◆ BRANO ESTRATTO

○ ○ ○

Hannah Arendt: Noi rifugiati

 

di Ivana Margarese

immagine in copertina di Silvia Rossini

 


 

 

Una pensatrice profetica 

Hannah Arendt è stata sotto molti aspetti una pensatrice profetica, grazie alla capacità di osservazione partecipe della realtà in cui viveva, al di là di ogni appartenenza. È stata tra le prime a sottolineare il dilemma insito nella condizione di apolide nel mondo moderno con riflessioni che restano valide ancora oggi.
Da ebrea tedesca internata nel campo di Gurs, nella Francia sud occidentale, Hannah Arendt scrive Noi rifugiati (1943), un breve testo illuminante:

«I rifugiati, scacciati di terra in terra, rappresentano l’avanguardia dei loro popoli – purché mantengano la propria identità. Per la prima volta la storia ebraica non è separata da quella di tutte le altre nazioni; al contrario, è strettamente connessa. Il consesso dei popoli europei è andato in frantumi quando si è consentito che i membri più deboli venissero esclusi e perseguitati”.

I rifugiati, in quanto esseri umani privi di copertura politica e in cerca di asilo, sono figure che preludono a un futuro assetto mondiale, a una nuova, complessa, comunità a venire. La prospettiva viene in questo modo rovesciata: stranieri ovunque, i rifugiati rappresentano l’avanguardia dei popoli.
Secondo Arendt l’apolide viene trascurato e ignorato dalle stesse convenzioni e dichiarazioni promulgate in suo favore. Già nel 1949, un anno dopo la proclamazione della Dichiarazione universale dei diritti umani da parte dell’Assemblea  generale delle Nazioni unite, la pensatrice acutamente ne critica sia la mancanza di realismo, in termini di concreta applicabilità, sia la fumosità concettuale.

○ ○ ○

◆ MATERIALE FORNITO
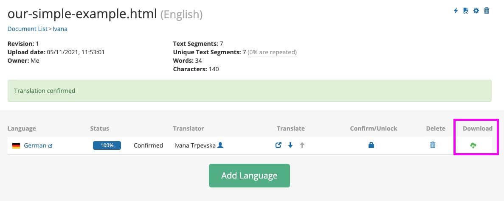Open translation editor icon in Translate column
The image size is (504, 201).
click(278, 145)
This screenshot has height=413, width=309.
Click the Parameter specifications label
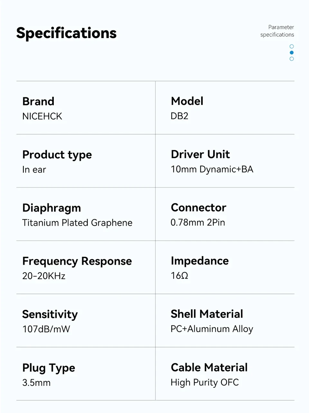[x=277, y=31]
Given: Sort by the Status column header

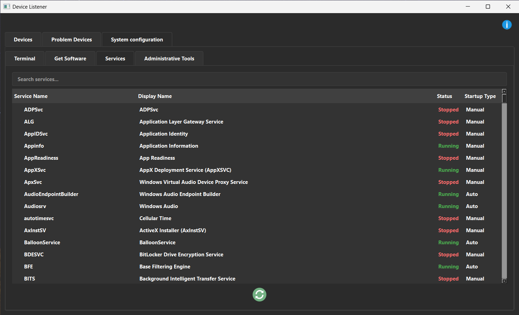Looking at the screenshot, I should tap(444, 96).
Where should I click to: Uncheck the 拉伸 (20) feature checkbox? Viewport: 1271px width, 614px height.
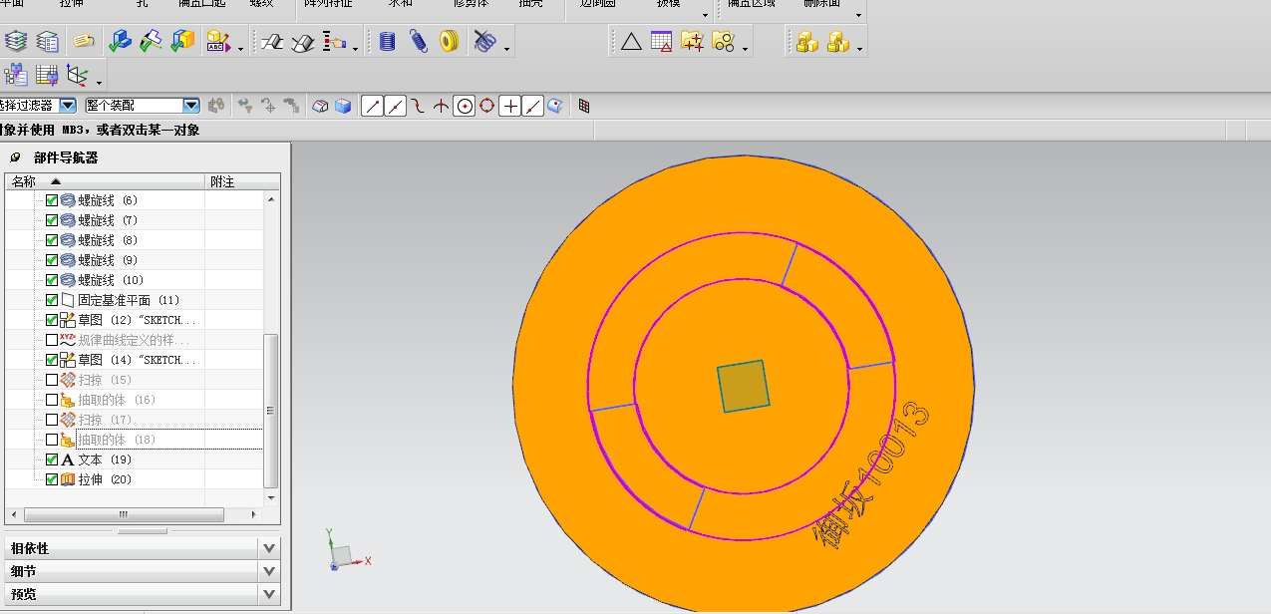pos(52,479)
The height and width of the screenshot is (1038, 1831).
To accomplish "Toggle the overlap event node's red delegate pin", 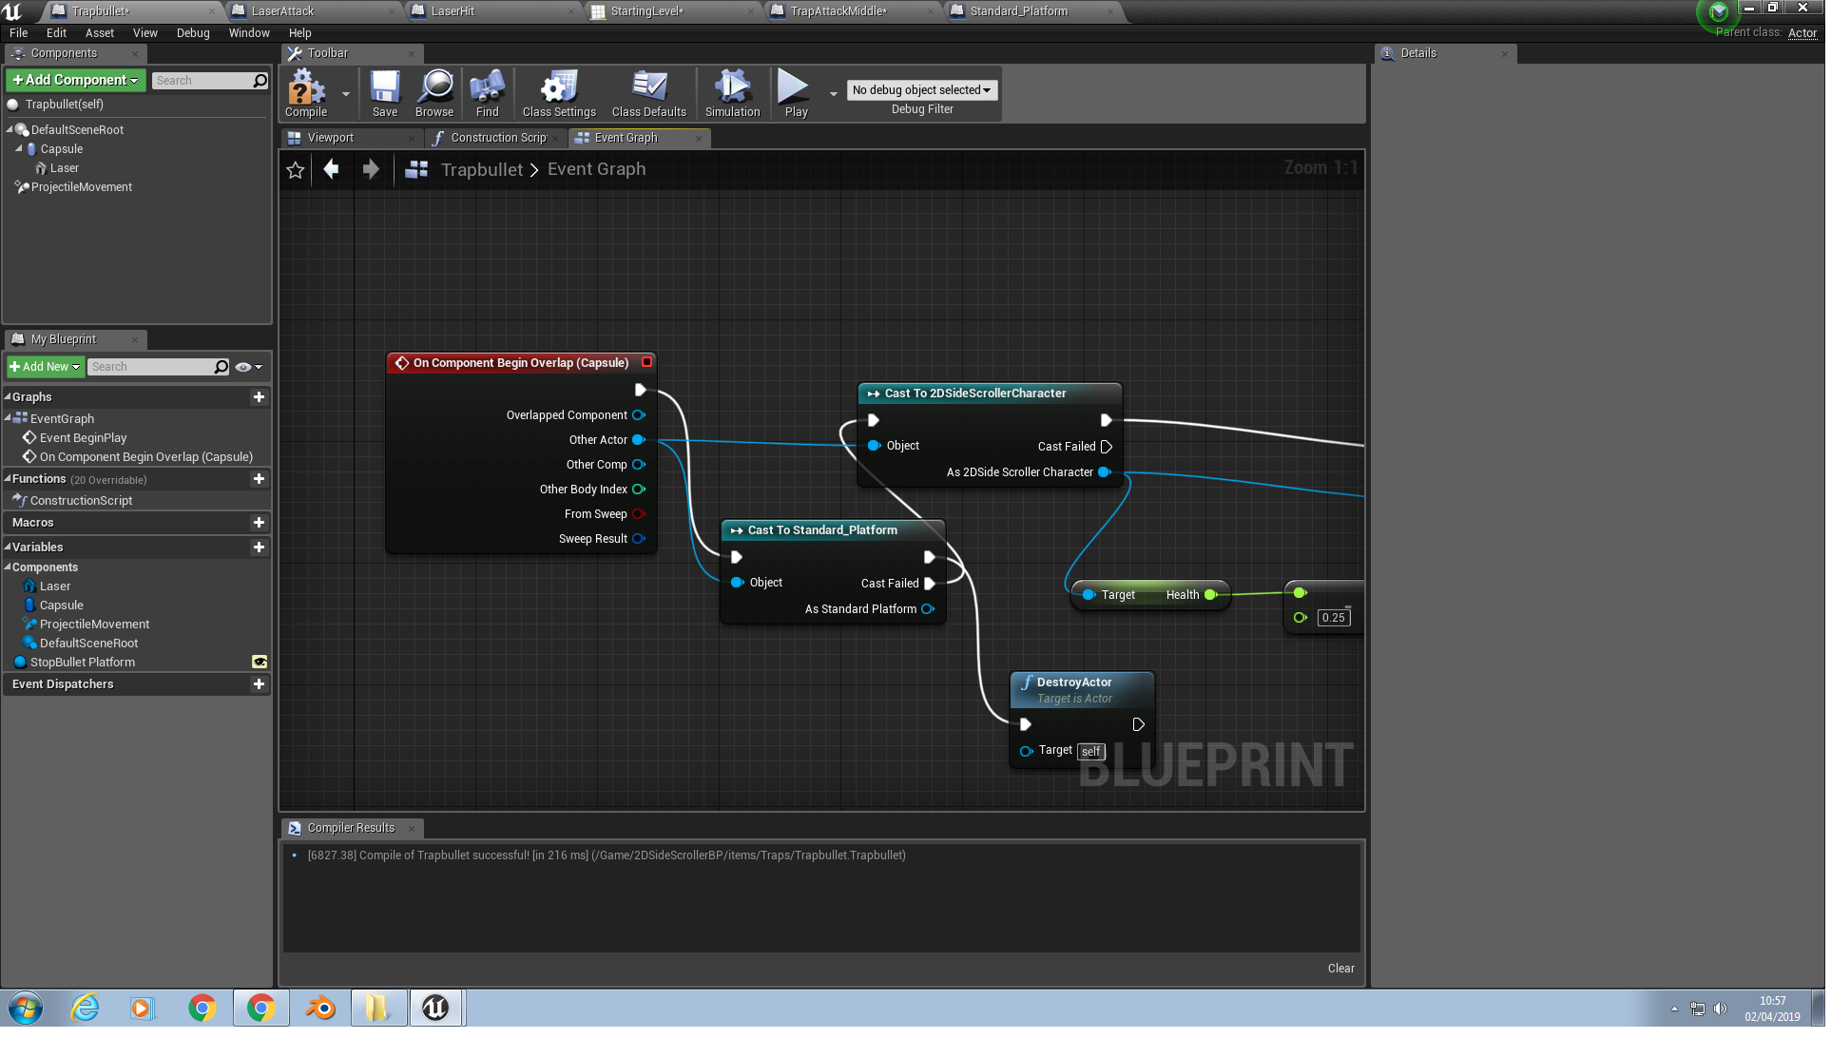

○ ○ ○

◆ COMPITO ASSEGNATO A
Elenca tutte le persone chiamate per nome nel testo su Hannah Arendt.
◆ COMPITO ASSEGNATO B
Nel testo su Hannah Arendt, in quale campo fu internata la pensatrice?
◆ COMPITO ASSEGNATO C
Riprendi il testo su Hannah Arendt subito dopo l'ultima frase riportata.
Il materiale non ha nessun legame con il testo su Hannah Arendt.

◆ RISPOSTA A
Hannah Arendt, Ivana Margarese, Silvia Rossini

◆ RISPOSTA B
Nel campo di Gurs, nella Francia sud occidentale.

◆ RISPOSTA C
Per la filosofa esiste un unico diritto umano: il «diritto di avere diritti» o in altre parole il diritto di poterli rivendicare. Tuttavia, dal momento che i diritti umani possono concretizzarsi solo nel contesto di una comunità politica, la perdita di cittadinanza porta automaticamente alla perdita dei diritti umani. Non esistendo spazio per l’essere umano fuori dal suo status legale e politico, la perdita della patria e dello status politico tende a coincidere con l’espulsione dall’umanità: l’individuo apolide diviene privo di un luogo e di una funzione (Bauman 2004) e la sua appare come una vita di scarto, sacrificabile.
Il punto di vista di Arendt è quello di chi guarda il mondo dal confine, facendo dell’apolidia il grande tema del nuovo scenario politico.

In Io sono confine (Eléuthera, 2019) l’antropologo Shahram Khosravi, iraniano trasferitosi in Svezia dopo un doloroso percorso migratorio, rileva, citando Arendt, quanto sia desolante constatare che le sue parole siano tuttora attuali per un numero enorme di individui rimbalzati da uno Stato all’altro.
Khosravi sottolinea anche come si tenda facilmente a dimenticare la valenza che ha la non neutralità dello sguardo; il migrante è visibile solo nelle proiezioni elaborate dagli altri: «Quando gli altri si  avvicinano,  vedono  solo  quel che mi sta intorno, o se stessi, o le invenzioni della loro fantasia, ogni e qualsiasi cosa, insomma, tranne me» (Ellison  1987). In altre parole, questo sguardo xenofobo non vede ma legge (Butler  1993).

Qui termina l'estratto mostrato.